MONTRÉAL

The day we left Toronto for Montréal was forecast to be 37°C, and being a Sunshine Coast-local travelling to a country that has no problem dropping below zero, I had packed absolutely nothing that suited the surprising spike in mercury. Luckily, the hottest day fell on the day we were spending most of our time in the car, the AC shielding me and my winter clothes from anything too melt-y.

Our visit to Montréal was short, and we hadn’t planned too much in advance — so much so that I was beginning to doubt we’d have somewhere to sleep when we arrived, as my Air BnB searches (admittedly, completed in the car whilst approaching the city) were coming up with no availability and hotels weren’t looking much more promising. Just when it was coming down to our only option touting reviews like “Don’t EVER stay here”, we happened across a decent room in nice enough hotel and we could relax into our stay.

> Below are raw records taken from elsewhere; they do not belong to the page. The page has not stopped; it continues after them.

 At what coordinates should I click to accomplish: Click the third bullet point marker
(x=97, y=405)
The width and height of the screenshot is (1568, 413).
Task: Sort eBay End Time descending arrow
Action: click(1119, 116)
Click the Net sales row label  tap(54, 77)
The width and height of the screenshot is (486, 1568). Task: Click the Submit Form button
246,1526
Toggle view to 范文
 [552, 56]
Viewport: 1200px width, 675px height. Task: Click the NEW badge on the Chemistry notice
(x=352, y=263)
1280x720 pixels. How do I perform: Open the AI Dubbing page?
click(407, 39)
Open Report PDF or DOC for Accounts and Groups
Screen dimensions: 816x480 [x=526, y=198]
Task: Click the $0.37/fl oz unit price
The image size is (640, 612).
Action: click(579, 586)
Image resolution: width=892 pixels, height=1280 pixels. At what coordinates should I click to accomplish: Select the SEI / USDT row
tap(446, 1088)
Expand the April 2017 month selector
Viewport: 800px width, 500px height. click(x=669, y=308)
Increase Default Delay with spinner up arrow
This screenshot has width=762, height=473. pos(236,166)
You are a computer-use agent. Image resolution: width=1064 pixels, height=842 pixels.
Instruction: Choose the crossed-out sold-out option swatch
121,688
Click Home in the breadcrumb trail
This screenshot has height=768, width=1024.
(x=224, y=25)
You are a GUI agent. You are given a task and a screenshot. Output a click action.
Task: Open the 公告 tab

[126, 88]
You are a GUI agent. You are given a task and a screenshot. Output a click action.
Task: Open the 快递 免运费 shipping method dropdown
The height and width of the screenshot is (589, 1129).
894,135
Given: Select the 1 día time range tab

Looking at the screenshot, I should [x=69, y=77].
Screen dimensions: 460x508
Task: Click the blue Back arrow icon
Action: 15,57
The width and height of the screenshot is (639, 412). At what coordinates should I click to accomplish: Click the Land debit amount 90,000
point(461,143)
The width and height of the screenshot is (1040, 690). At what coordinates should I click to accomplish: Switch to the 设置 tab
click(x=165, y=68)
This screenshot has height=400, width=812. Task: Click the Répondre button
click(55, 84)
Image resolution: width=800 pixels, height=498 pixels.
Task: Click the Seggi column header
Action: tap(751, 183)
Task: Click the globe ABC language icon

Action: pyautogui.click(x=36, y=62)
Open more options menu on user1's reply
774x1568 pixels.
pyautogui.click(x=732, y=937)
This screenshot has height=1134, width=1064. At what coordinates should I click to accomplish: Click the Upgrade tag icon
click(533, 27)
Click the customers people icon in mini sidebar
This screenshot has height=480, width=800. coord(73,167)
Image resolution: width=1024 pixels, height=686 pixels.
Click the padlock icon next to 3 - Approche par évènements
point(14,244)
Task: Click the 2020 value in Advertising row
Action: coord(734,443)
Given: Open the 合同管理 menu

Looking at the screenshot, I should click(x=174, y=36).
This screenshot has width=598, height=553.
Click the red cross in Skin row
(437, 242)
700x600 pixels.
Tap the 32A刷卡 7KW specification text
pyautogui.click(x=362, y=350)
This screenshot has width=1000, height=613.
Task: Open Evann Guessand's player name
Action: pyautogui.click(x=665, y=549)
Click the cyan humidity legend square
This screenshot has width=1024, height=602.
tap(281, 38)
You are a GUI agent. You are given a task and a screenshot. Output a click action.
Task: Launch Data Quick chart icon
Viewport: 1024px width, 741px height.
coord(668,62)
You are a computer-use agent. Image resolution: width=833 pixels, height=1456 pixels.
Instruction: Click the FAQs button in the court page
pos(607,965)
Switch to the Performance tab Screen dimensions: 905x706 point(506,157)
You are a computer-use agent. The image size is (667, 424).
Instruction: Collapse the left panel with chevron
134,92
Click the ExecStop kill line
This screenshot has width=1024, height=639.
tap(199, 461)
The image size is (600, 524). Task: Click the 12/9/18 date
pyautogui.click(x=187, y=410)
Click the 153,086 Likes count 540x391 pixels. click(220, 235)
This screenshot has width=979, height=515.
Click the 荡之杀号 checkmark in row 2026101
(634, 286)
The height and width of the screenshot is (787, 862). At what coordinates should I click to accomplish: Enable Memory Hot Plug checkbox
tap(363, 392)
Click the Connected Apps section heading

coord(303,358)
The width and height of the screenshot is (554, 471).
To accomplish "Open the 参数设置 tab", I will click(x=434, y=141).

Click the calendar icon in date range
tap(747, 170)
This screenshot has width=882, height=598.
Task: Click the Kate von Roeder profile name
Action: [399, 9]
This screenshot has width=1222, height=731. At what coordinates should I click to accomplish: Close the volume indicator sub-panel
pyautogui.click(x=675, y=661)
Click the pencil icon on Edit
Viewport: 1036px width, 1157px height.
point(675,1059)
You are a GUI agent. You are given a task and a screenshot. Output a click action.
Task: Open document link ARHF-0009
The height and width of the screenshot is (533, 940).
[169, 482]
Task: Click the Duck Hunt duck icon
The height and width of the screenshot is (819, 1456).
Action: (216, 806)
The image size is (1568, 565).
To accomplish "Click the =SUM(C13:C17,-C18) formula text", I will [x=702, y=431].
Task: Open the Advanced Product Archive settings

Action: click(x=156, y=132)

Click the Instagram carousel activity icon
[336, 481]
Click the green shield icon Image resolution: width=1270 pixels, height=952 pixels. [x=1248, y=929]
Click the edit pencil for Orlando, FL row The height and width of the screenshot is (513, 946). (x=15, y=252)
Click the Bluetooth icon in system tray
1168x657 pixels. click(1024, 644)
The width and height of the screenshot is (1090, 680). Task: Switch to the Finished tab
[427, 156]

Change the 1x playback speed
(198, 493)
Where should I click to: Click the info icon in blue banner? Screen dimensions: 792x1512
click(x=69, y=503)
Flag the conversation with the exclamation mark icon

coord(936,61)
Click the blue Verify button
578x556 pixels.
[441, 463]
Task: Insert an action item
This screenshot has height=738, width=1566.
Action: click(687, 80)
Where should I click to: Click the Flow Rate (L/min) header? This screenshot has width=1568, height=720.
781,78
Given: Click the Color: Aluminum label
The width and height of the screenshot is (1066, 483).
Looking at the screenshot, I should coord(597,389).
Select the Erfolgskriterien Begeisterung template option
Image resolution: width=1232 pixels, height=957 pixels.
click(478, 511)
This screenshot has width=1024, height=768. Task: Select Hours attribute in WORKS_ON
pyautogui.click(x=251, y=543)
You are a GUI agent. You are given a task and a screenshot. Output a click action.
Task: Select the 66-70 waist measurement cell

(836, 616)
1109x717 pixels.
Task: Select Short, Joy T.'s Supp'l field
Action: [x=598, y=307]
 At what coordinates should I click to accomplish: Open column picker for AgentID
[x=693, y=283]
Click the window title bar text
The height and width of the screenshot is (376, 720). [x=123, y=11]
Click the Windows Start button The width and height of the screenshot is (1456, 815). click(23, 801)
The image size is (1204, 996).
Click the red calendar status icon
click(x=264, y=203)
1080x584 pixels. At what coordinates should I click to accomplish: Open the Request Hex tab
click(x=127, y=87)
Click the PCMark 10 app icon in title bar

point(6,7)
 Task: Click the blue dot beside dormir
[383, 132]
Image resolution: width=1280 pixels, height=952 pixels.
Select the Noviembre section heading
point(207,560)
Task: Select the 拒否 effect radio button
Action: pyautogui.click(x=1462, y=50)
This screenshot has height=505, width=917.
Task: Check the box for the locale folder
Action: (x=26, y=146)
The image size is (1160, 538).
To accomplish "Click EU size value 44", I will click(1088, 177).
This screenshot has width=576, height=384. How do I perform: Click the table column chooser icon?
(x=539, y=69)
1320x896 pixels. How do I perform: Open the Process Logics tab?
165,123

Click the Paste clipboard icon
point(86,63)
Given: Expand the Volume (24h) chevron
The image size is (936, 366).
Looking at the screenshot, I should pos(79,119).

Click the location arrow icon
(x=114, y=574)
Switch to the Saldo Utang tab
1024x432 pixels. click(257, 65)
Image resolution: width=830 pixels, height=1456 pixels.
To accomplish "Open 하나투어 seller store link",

Our hotel was a short walk from the subway station, and it was a novelty to suddenly be immersed in French, navigating our trip and trying to figure out what the train driver might be yelling at the passengers with bikes. We caught the subway to Old Montreal and wandered the streets, heads constantly turned up at the amazing architecture, some of which, as Wikipedia is telling me, date back to the 17th century and make up one of the oldest urban areas in North America. The contrast of being in Toronto then suddenly in Montréal was really crazy; from modern city to cobblestone laneways and ornate chapels. We spent most of the day exploring the Old Montreal area, walking around the port and visiting the Notre-Dame-de-Bon-Secours Chapel, where you can climb to the top of the Chapel’s tower and see the city from above. We also happened to catch the 2018 World Press Photo Content, previous years of which I had visited in Brisbane and knew it’d be worth the ticket. It’s an incredibly profound collection of images and a worthwhile experience, every year.

Due to a marathon that day, some of the buses weren’t running, so we decided to walk our way around the rest of the city instead. It’s always so worth it, you notice so much more on your feet. We stopped for lunch at a very very tiny and completely satisfying burger shop called Patati Patata, and seeing as I’m addicted to fried potato, I loved it. You can sit at the window and collect your beer from the counter without leaving your seat. If you can find some space, it’s your dream poutine stop.

We only had one full day in Montreal, but I loved the day we had. The city is an activity in itself, it’s nice to be able to wander the streets and not have to really spend any money to see something interesting. It really was like a little European holiday in the middle of our American one!